▶ _MATERIAL PROVIDED_
####
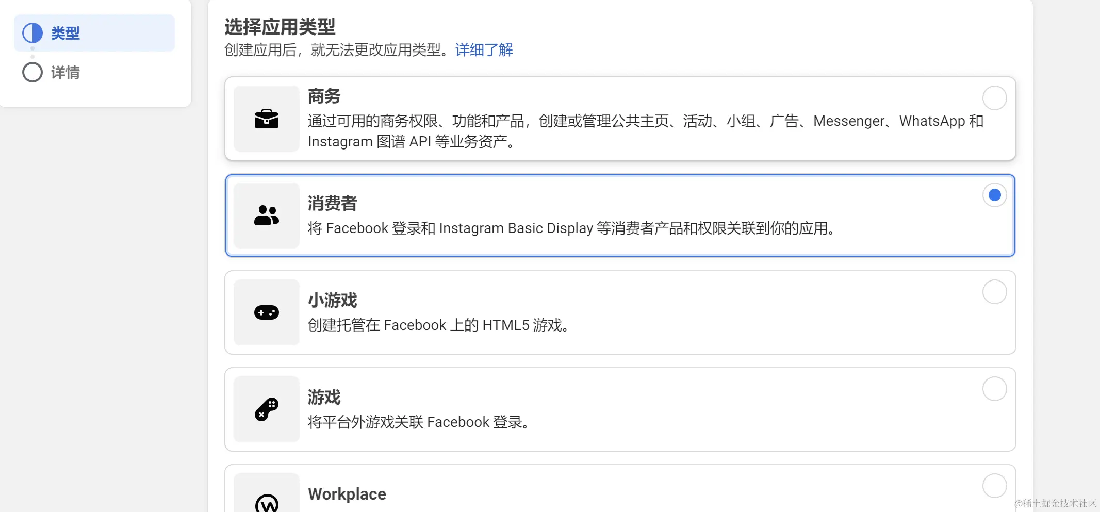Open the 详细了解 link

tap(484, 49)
####
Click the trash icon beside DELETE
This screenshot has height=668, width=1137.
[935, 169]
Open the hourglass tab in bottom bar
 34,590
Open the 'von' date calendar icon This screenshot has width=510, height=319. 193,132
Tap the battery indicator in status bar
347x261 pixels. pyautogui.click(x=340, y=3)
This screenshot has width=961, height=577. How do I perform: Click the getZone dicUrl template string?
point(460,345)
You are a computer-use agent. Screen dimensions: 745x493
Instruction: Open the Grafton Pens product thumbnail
####
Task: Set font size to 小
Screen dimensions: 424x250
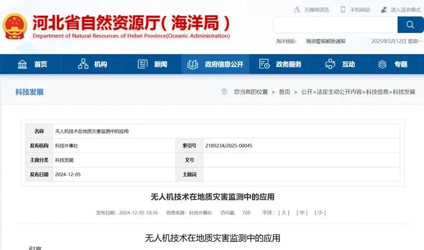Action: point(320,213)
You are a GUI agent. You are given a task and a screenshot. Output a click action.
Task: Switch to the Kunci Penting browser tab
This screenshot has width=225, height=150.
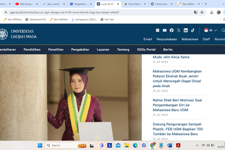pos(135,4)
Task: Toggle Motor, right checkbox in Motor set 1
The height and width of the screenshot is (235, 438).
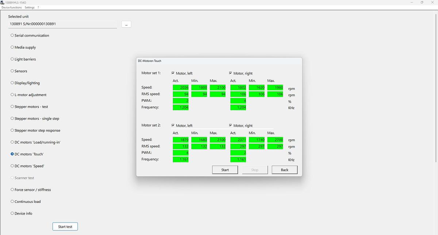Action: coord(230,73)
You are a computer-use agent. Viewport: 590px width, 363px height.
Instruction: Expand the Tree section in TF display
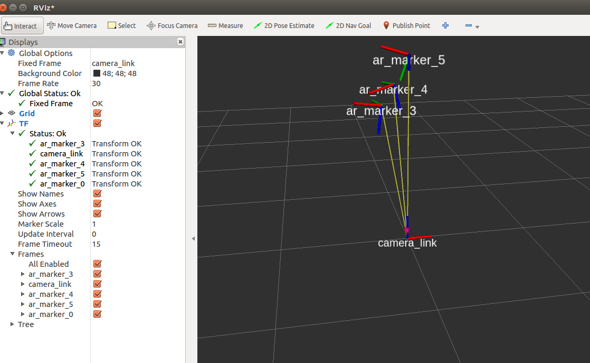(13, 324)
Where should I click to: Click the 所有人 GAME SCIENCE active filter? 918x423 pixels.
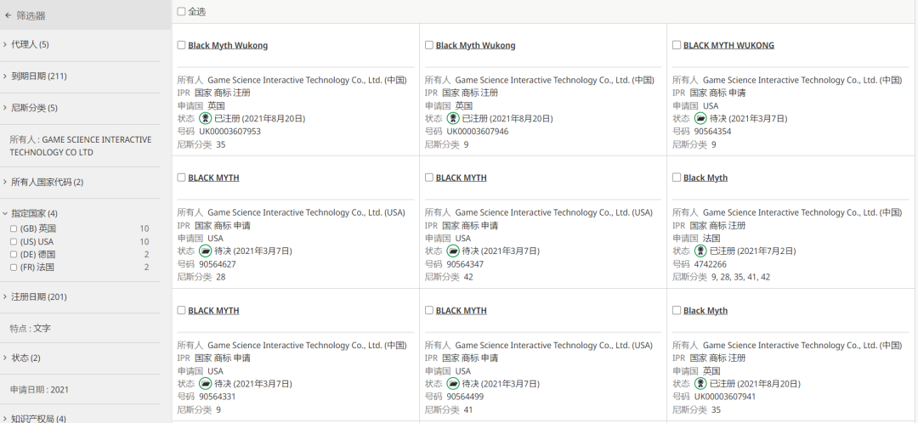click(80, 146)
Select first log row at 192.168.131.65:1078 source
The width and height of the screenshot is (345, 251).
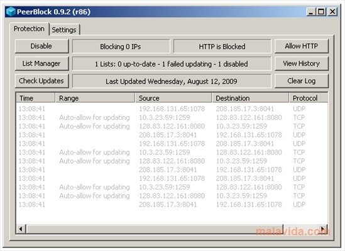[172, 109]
####
▶ _REQUIRED ACTION_
What you give back should be exactly the lines of the data above from the line with "This screenshot has width=961, height=577." through the line with "Instruction: Open the", both of those included, and nothing more.

▶ _EXERCISE OUTPUT_
This screenshot has width=961, height=577. How do I perform: Click the getZone dicUrl template string?
point(460,345)
You are a computer-use agent. Screen dimensions: 745x493
Instruction: Open the Grafton Pens product thumbnail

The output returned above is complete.